Task item - Scan the records below for the line with "Task: Click the globe icon next to English" and the line with "Given: Open the Support link", and retype that range exactly, both ends included, pictures excepted.

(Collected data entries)
* * * *
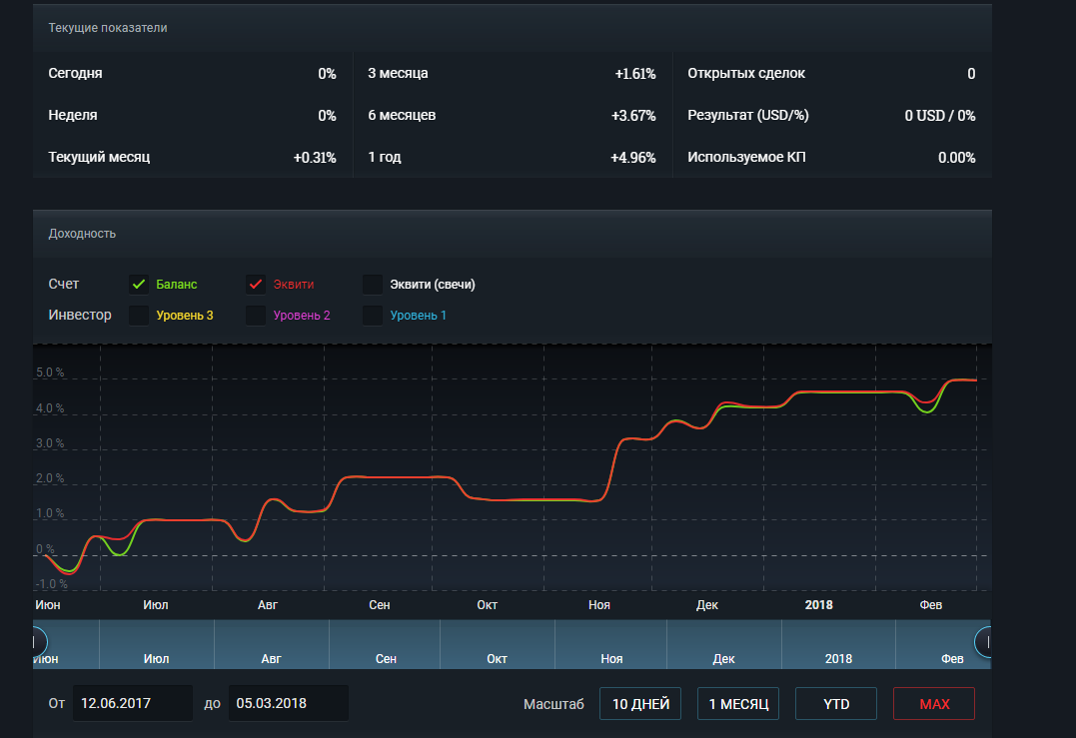Uncheck the red Эквити checkbox
This screenshot has width=1076, height=738.
coord(256,285)
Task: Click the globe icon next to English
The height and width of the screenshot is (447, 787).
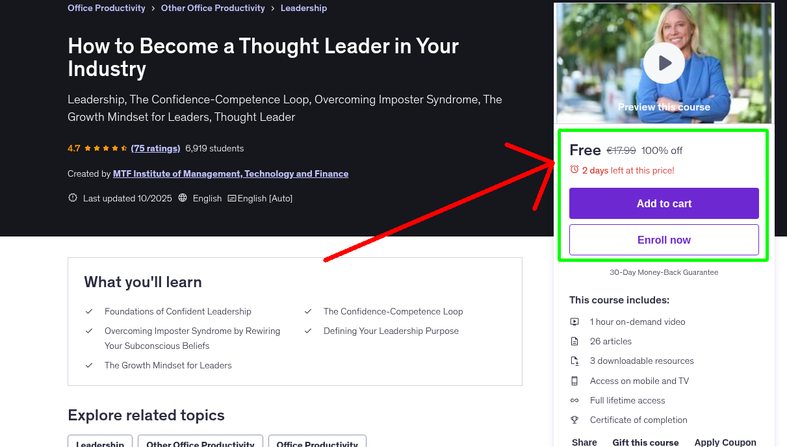Action: 183,198
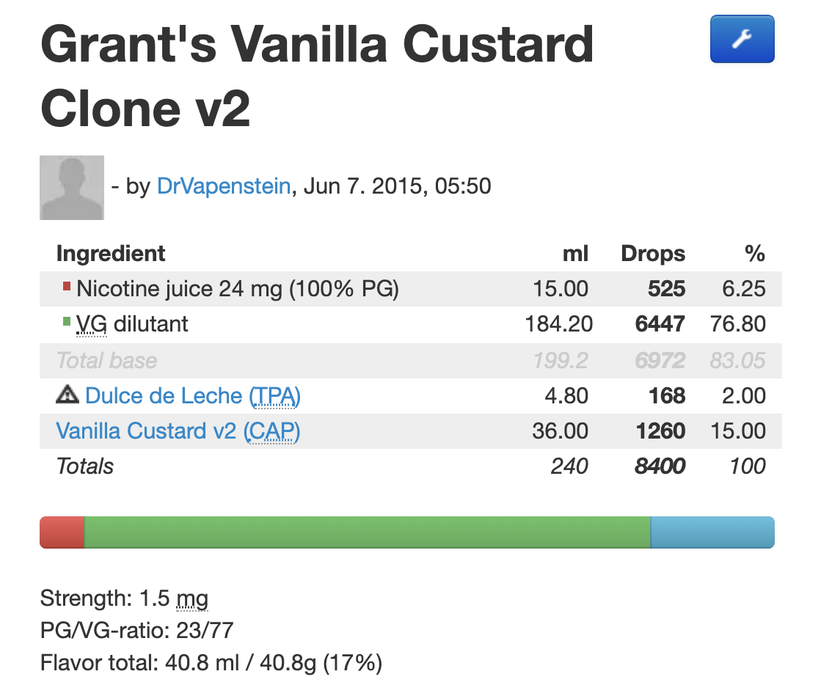Image resolution: width=832 pixels, height=685 pixels.
Task: Click the red nicotine juice color marker
Action: pos(67,285)
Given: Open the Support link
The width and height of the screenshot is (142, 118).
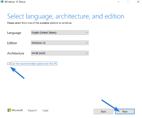Looking at the screenshot, I should [32, 110].
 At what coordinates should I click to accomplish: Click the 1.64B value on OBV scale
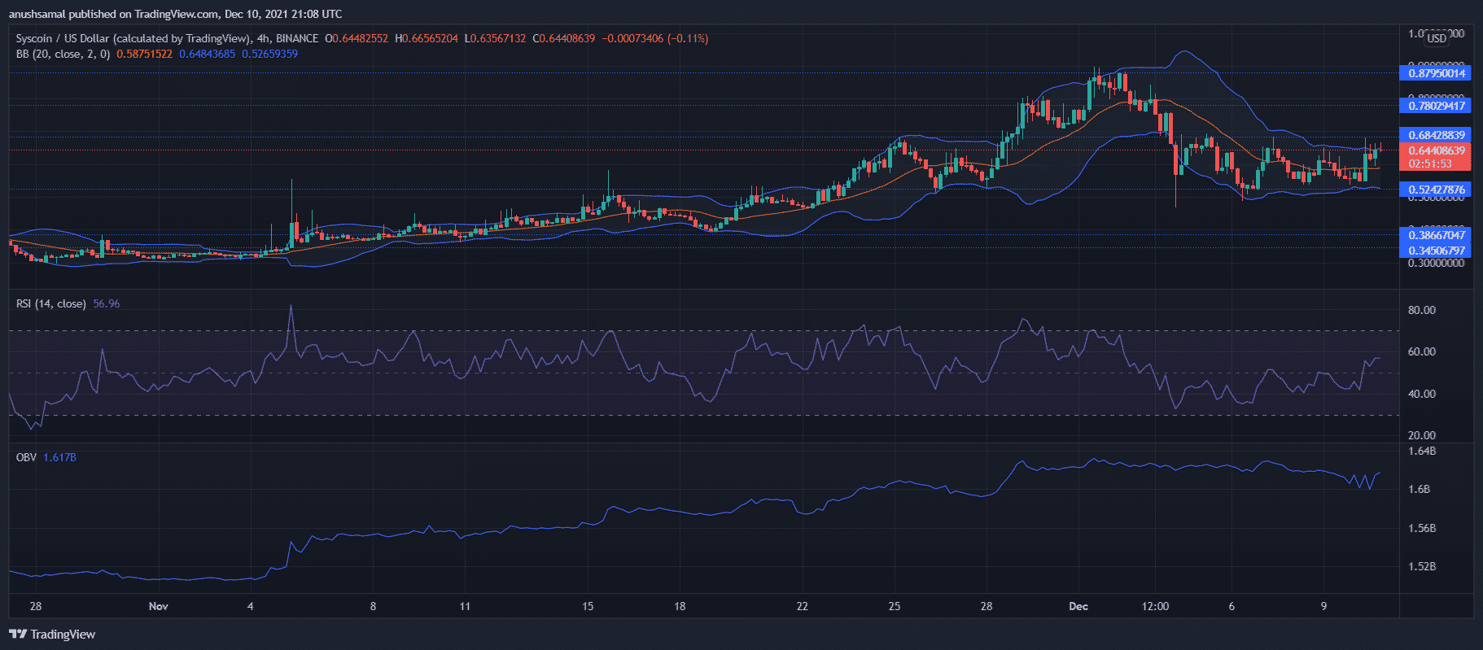tap(1422, 451)
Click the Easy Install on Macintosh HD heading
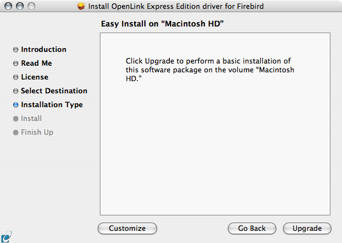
* * * *
Task result -
Task: Click the globe icon next to English
The height and width of the screenshot is (447, 787).
Action: 183,198
Image resolution: width=832 pixels, height=685 pixels.
Task: Click the red nicotine juice color marker
Action: pos(67,285)
Given: Open the Support link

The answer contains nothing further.